▶ [Input]

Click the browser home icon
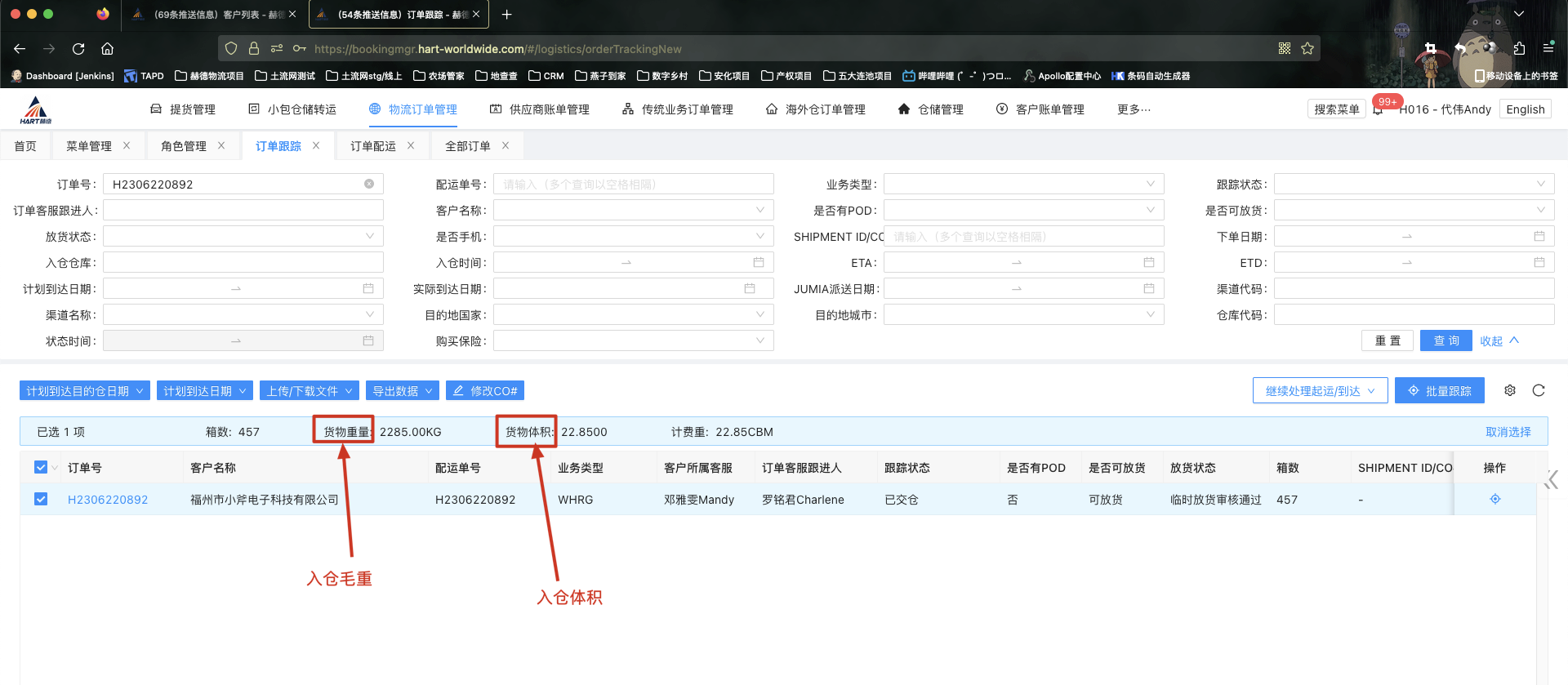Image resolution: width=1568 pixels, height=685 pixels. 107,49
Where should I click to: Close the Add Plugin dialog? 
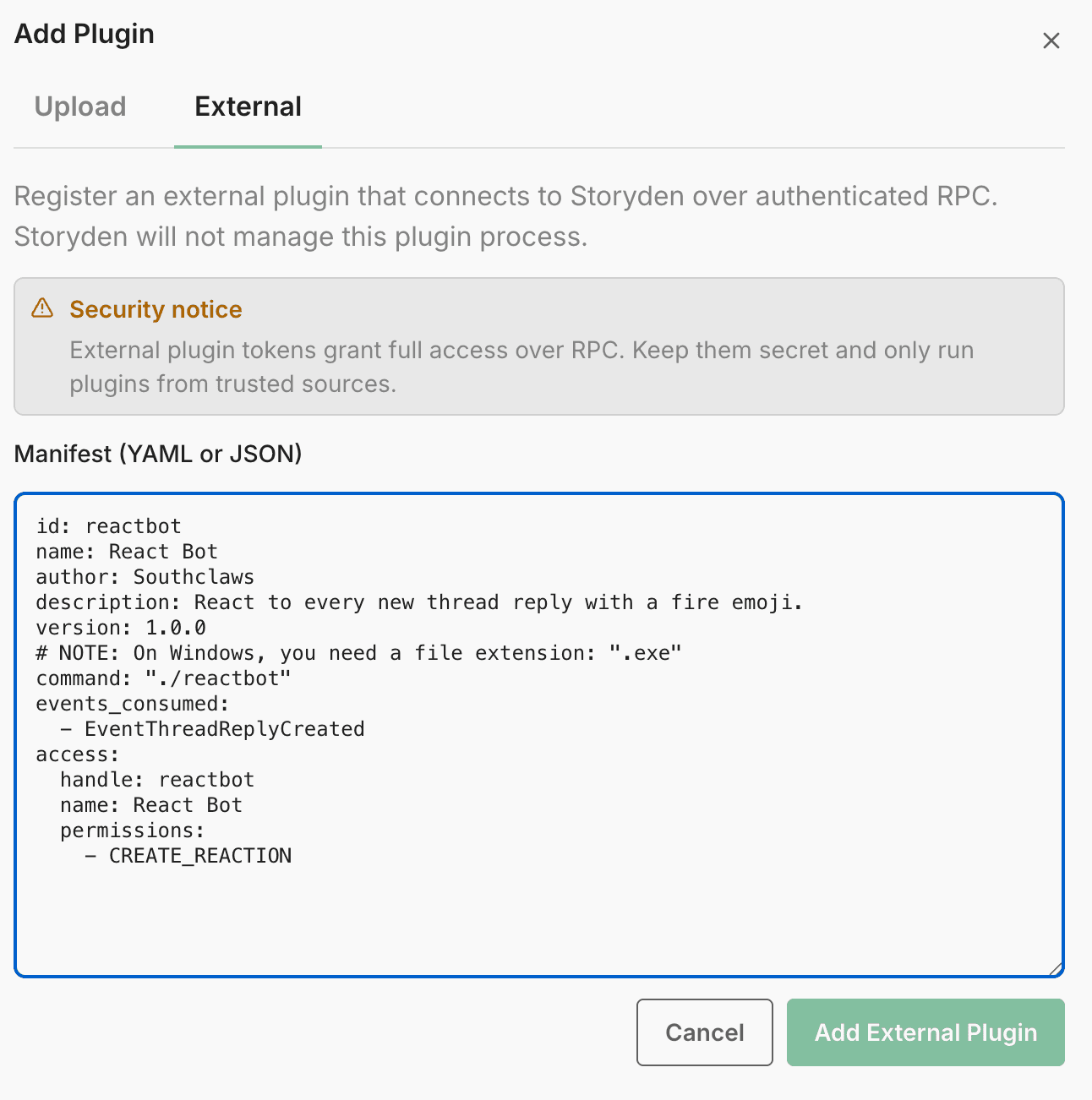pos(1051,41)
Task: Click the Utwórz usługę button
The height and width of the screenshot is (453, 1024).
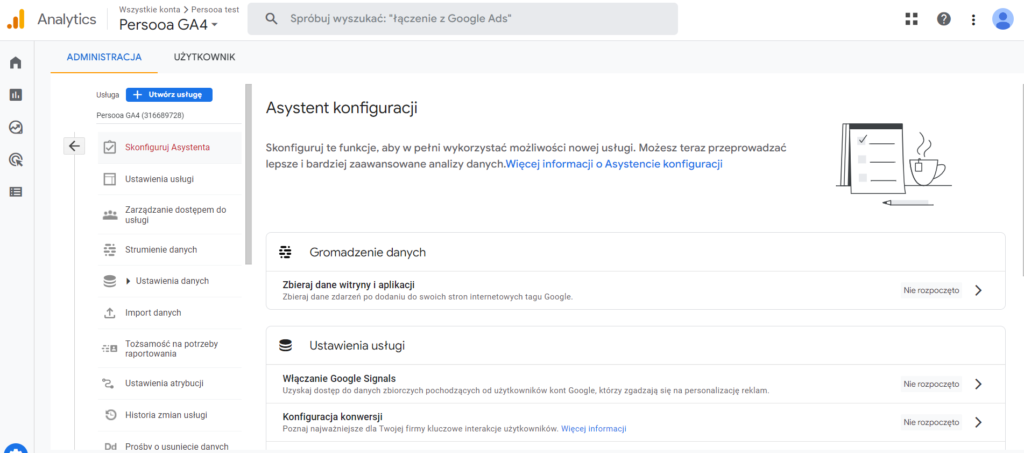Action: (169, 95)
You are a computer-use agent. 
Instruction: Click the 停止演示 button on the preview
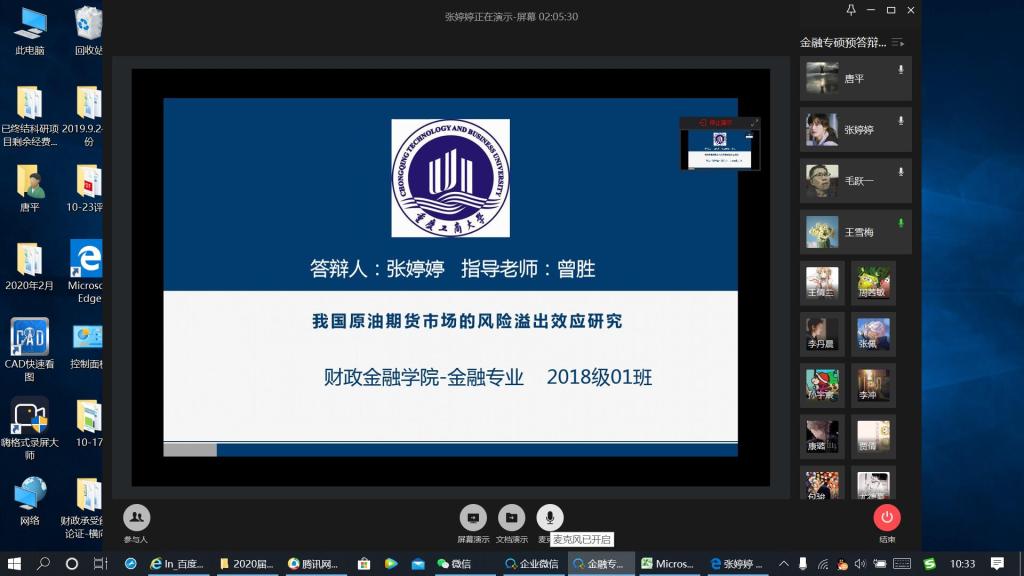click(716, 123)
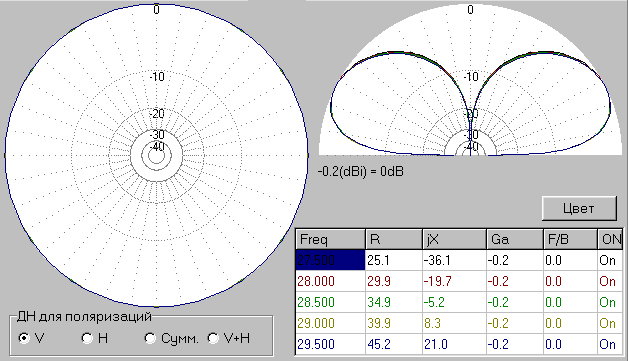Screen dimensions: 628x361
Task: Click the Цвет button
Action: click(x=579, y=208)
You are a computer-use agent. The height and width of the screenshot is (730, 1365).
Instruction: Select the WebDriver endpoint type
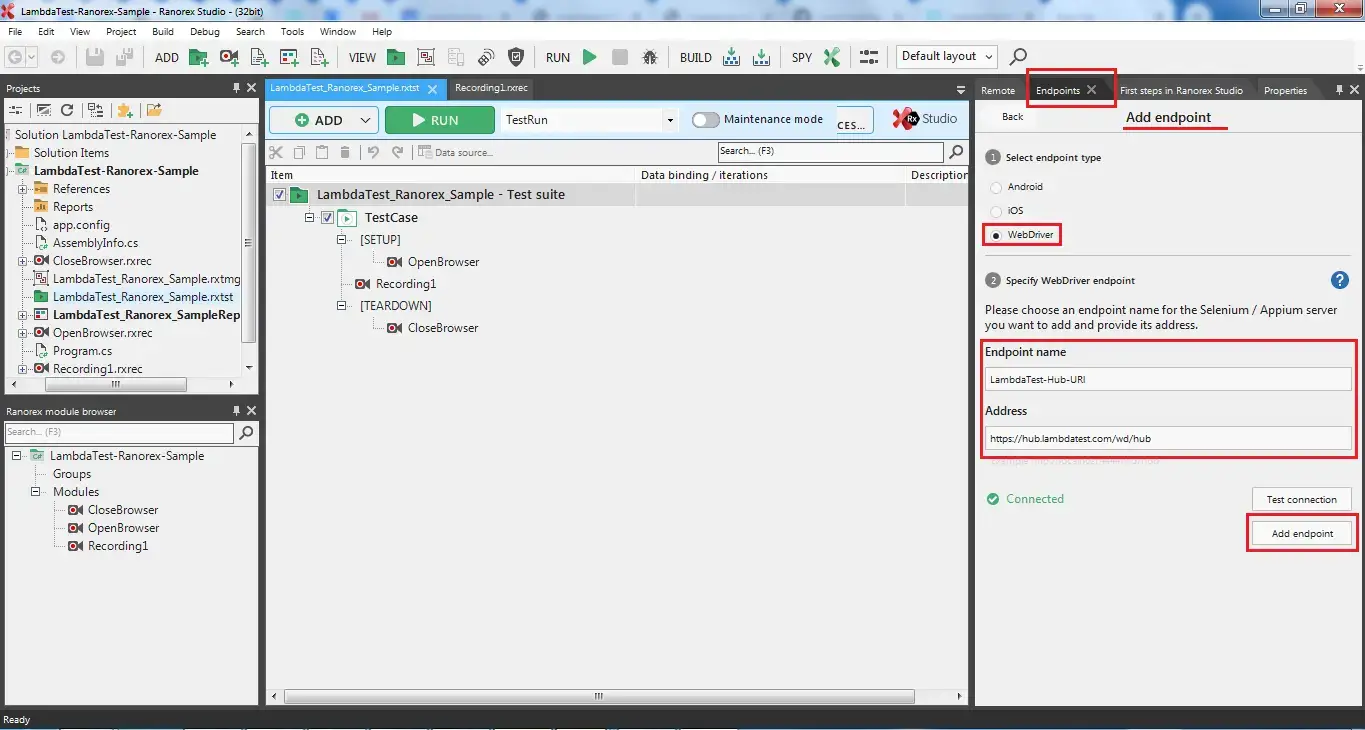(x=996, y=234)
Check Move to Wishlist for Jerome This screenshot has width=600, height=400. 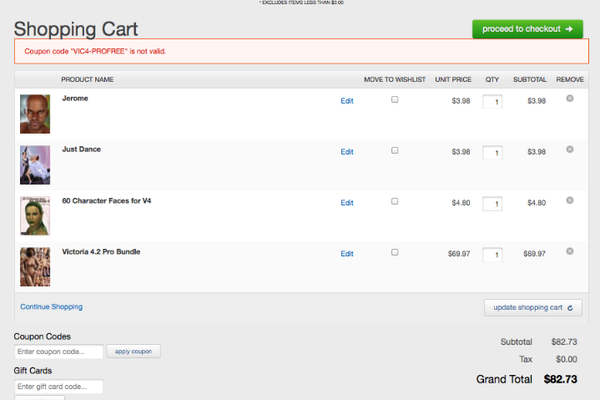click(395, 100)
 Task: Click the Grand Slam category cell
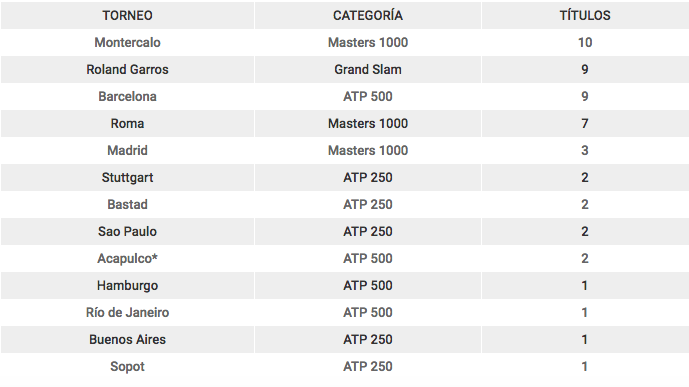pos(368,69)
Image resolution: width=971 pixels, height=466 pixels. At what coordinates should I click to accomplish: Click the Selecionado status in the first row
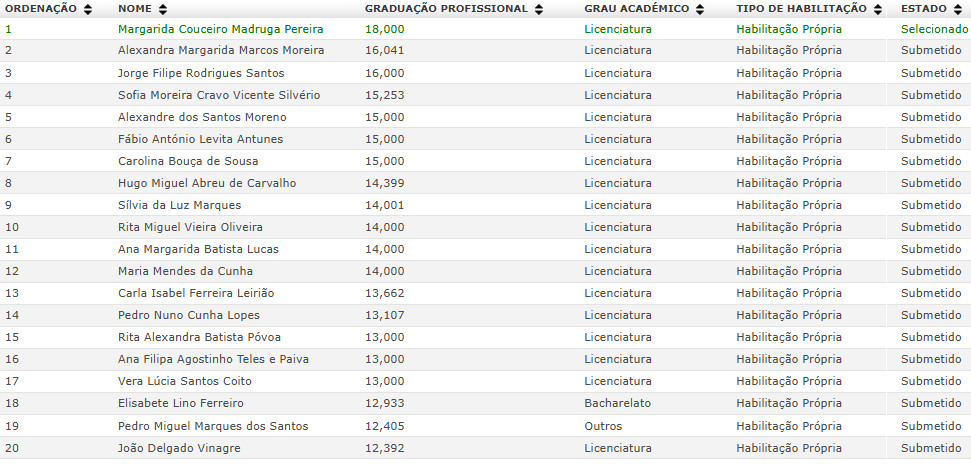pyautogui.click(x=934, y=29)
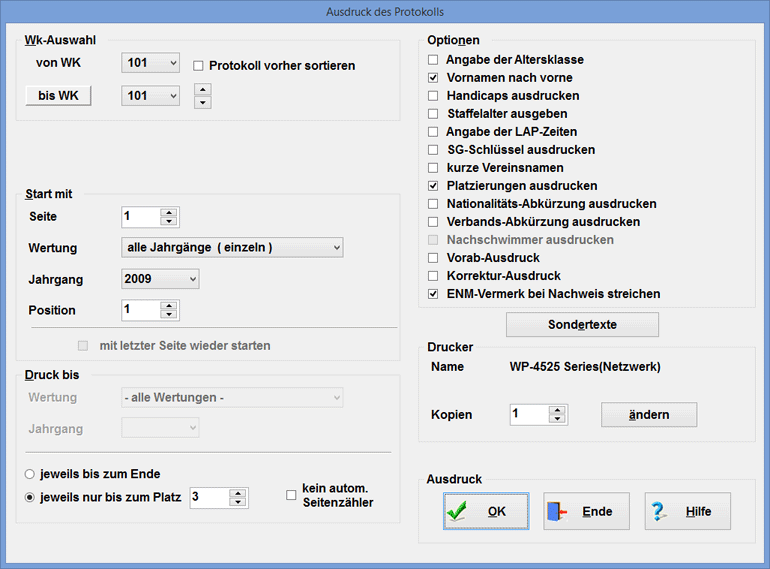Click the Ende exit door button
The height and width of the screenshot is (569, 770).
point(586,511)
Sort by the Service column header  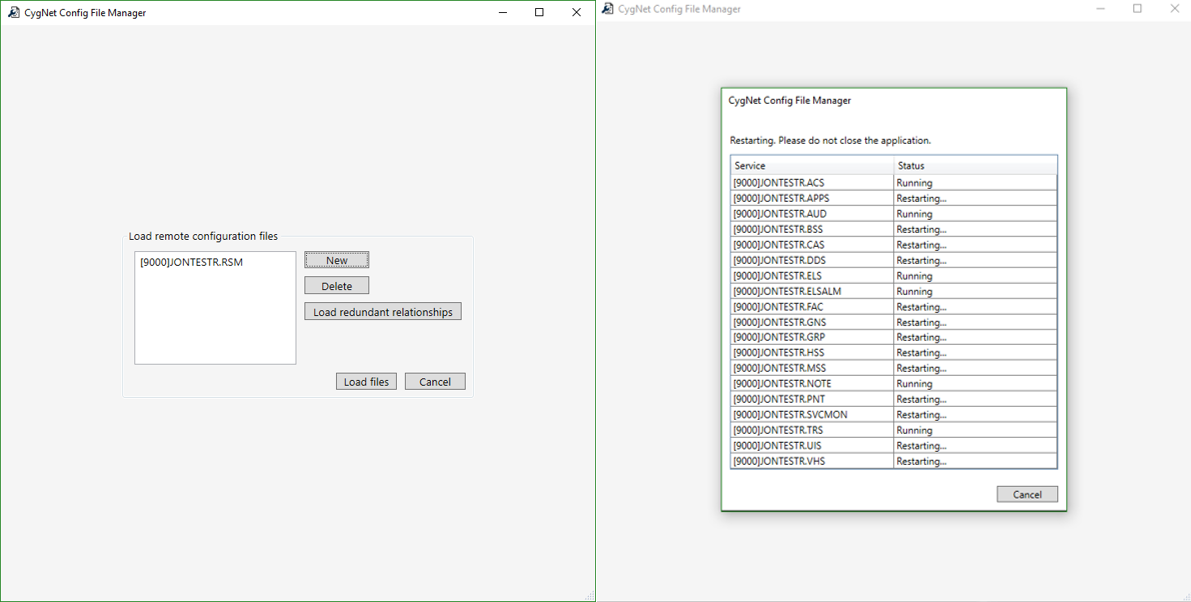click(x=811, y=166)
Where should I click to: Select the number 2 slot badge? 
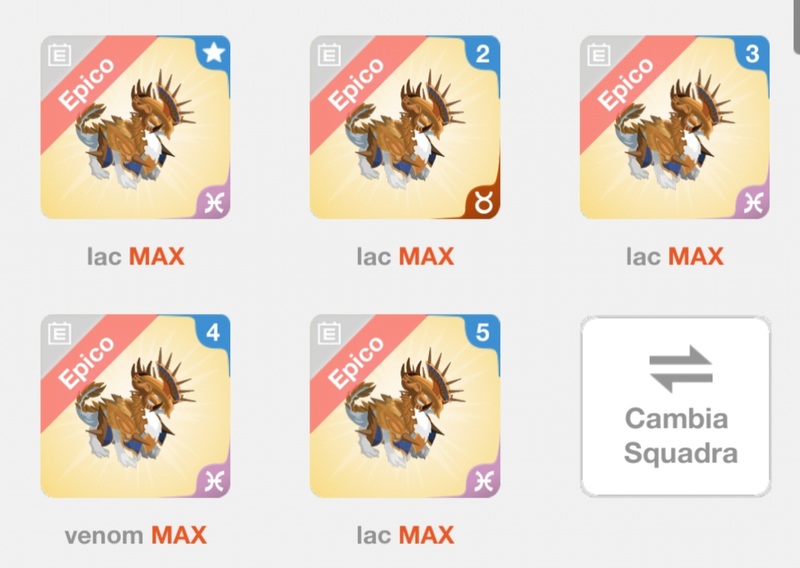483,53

▶ [About this task]
Your reply must be one number: how many lines of the material hold the string "computer".

▶ [Task solution]
2